Exercise goal - State how many lines of the entries below contain the string "height", counting only matches with the same case. Give the number alone.

Records for this exercise -

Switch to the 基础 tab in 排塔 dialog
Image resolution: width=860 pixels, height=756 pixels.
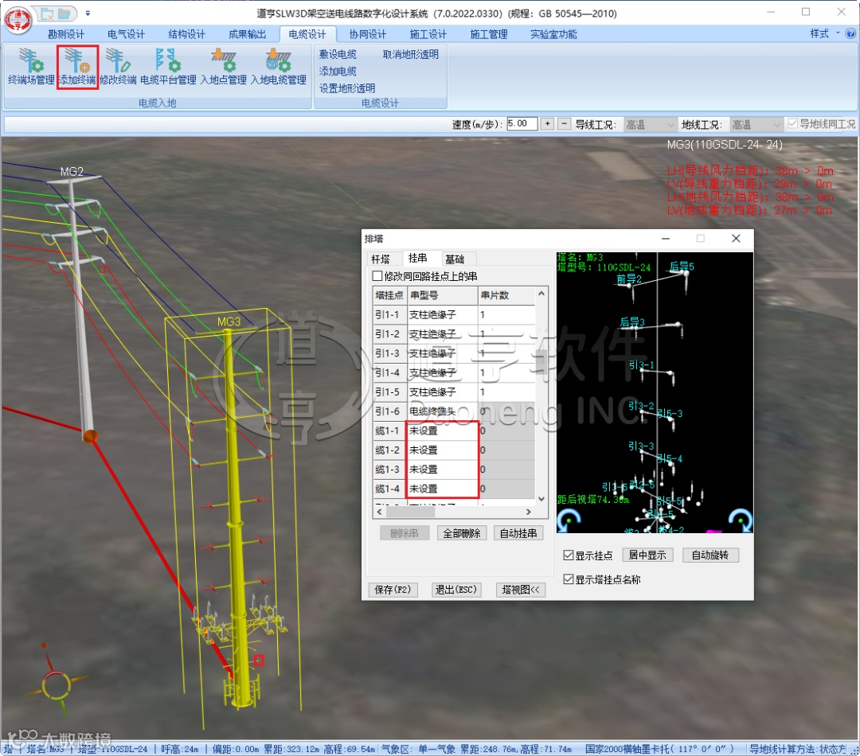pos(455,259)
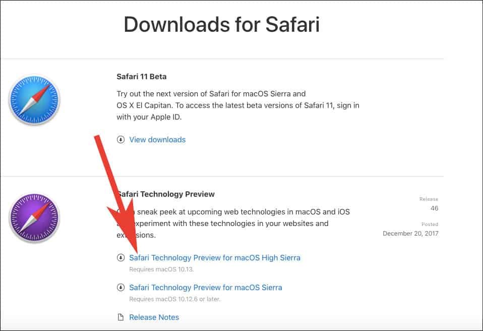Download Safari Technology Preview for macOS High Sierra
Viewport: 483px width, 331px height.
pyautogui.click(x=214, y=258)
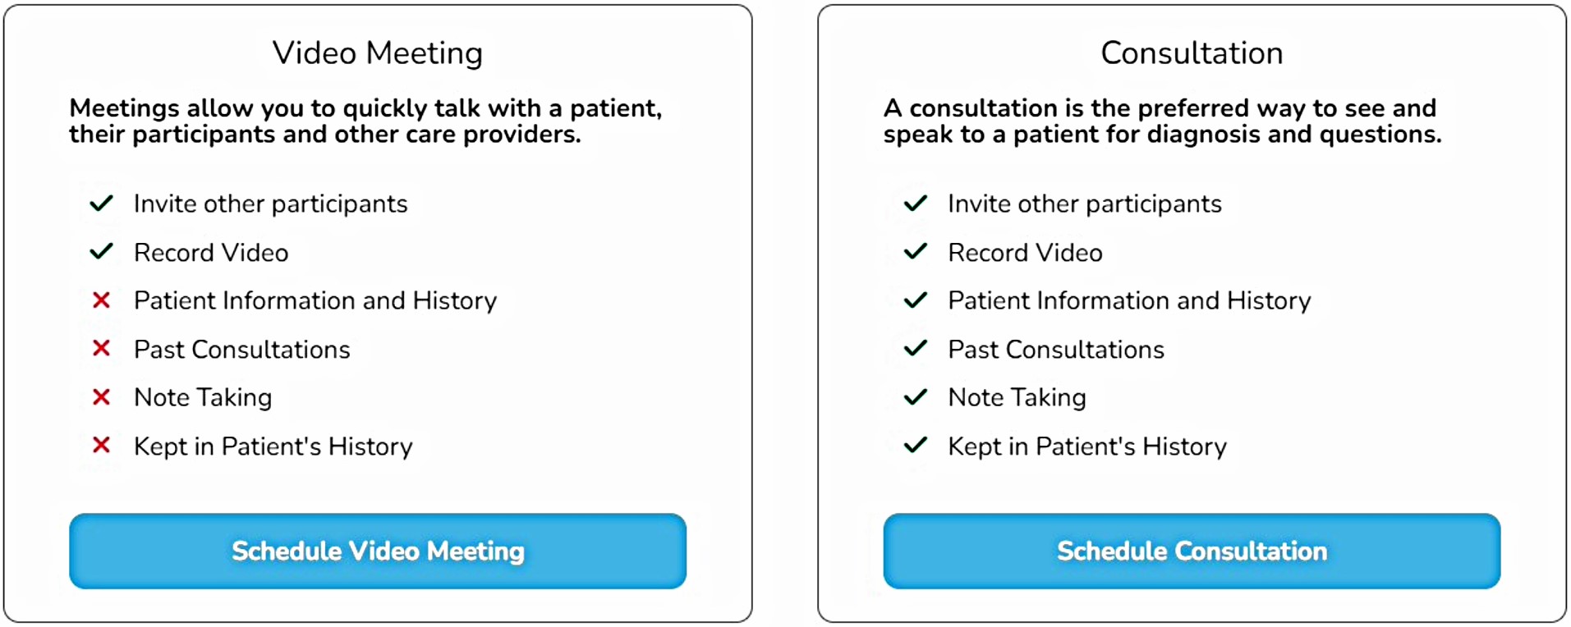
Task: Select the Consultation card title
Action: pyautogui.click(x=1192, y=53)

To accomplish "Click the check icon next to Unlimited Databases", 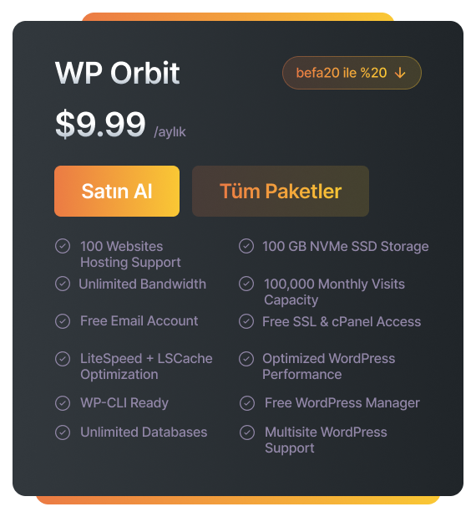I will click(x=63, y=433).
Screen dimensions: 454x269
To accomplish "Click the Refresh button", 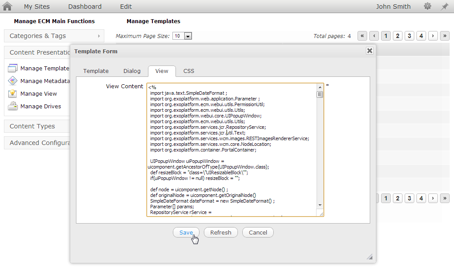I will click(x=220, y=232).
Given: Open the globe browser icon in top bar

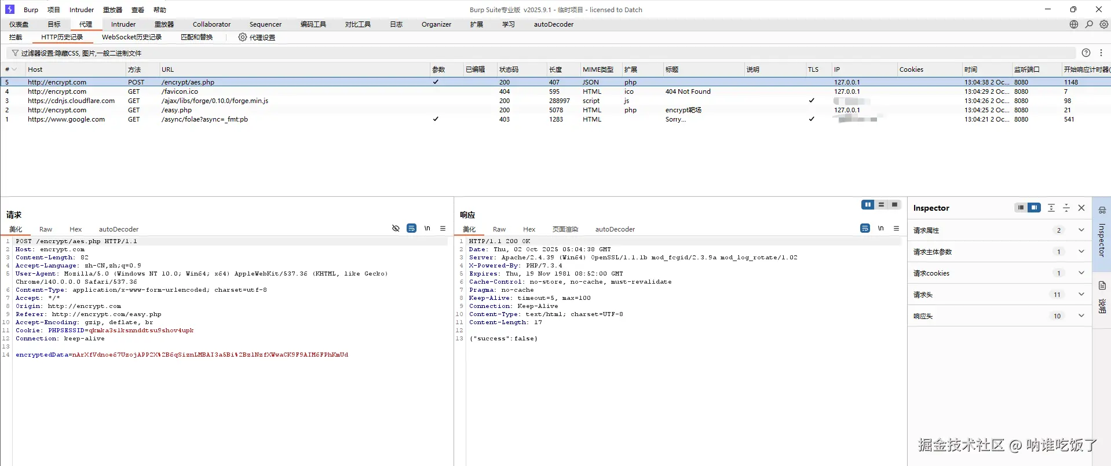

Exercise result - 2